**STATED TASK:**
Report how many lines of the records below contain the string "particular". Give only the number.

::::

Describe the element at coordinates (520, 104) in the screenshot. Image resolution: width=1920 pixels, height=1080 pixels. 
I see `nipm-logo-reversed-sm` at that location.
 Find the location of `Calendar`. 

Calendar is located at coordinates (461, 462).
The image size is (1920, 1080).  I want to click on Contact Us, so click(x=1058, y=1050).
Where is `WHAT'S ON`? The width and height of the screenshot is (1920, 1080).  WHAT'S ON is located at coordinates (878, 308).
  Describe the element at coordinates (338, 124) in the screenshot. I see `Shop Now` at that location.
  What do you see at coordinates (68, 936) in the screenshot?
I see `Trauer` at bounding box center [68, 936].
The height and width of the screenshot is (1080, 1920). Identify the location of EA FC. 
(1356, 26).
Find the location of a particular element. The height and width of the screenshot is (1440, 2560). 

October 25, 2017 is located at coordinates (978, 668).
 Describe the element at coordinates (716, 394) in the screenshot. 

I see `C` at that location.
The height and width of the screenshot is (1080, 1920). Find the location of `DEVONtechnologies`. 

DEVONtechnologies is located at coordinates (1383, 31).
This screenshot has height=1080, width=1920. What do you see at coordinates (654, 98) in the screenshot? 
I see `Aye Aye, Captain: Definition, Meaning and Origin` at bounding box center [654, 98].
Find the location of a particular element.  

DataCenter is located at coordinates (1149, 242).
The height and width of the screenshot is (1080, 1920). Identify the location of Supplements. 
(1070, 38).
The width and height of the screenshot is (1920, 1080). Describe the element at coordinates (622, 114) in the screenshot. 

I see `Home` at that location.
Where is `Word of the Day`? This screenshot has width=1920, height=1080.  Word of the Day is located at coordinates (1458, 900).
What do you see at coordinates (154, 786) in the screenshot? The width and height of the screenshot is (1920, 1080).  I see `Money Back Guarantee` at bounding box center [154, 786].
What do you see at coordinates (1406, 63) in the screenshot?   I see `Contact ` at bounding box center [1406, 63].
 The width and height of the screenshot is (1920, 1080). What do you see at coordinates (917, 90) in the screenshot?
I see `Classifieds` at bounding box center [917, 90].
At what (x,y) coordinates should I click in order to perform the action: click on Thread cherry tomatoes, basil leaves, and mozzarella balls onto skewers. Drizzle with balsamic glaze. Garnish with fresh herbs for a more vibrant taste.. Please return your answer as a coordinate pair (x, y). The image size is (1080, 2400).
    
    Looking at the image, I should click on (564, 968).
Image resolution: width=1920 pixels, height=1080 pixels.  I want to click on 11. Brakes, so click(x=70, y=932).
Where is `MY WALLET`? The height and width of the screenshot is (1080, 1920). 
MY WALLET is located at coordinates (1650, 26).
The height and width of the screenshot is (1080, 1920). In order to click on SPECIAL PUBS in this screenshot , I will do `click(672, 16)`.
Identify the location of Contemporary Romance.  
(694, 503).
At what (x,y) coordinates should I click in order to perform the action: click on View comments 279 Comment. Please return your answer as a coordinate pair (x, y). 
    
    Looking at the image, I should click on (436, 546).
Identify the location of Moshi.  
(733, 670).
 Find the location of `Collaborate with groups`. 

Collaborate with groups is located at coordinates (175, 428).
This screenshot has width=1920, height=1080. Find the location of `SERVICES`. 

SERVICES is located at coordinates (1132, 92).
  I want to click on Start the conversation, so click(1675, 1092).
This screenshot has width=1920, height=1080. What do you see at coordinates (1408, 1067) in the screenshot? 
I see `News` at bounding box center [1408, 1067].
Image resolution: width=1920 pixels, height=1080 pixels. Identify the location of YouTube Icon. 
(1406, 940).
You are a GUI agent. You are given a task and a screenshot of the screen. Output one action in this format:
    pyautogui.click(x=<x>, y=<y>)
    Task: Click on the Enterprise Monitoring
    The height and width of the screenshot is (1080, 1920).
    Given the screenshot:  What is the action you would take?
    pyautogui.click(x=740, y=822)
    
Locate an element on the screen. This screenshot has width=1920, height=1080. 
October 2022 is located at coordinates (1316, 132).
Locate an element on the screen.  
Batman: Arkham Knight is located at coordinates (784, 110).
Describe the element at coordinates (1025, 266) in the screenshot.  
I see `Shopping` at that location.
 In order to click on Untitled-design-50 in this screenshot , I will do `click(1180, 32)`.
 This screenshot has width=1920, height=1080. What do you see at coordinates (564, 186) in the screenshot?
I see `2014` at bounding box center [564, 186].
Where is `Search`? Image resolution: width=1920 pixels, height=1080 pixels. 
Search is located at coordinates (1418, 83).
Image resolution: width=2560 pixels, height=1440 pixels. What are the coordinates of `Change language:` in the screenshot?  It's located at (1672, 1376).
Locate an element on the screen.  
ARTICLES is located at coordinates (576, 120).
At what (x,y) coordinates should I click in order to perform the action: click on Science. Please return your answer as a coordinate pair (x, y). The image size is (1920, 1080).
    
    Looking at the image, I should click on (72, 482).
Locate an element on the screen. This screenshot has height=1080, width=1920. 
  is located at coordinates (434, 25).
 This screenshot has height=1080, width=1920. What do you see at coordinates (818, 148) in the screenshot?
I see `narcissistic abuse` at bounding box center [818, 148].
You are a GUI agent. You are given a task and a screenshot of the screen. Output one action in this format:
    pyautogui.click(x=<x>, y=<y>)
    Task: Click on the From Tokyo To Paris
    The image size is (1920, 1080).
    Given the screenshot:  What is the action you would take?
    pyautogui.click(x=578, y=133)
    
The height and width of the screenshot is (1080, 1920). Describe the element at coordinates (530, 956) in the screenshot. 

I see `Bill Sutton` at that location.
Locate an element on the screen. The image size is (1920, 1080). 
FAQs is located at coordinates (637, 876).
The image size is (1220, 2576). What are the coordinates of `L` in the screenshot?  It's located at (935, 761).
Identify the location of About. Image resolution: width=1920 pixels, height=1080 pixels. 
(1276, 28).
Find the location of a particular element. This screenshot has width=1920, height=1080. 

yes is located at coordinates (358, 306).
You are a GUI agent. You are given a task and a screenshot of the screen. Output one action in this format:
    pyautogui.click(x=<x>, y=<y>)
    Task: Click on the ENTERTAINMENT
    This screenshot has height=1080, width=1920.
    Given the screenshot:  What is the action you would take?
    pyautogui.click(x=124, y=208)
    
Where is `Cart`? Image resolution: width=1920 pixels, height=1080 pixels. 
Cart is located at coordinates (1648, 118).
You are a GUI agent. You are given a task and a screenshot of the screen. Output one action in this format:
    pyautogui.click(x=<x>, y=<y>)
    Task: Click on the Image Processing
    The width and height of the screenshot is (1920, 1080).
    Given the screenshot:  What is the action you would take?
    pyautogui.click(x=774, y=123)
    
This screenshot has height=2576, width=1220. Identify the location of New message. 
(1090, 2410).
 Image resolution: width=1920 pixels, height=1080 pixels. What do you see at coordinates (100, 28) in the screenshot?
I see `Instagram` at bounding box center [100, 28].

::::

**RESULT FOR THIS EXERCISE:**
3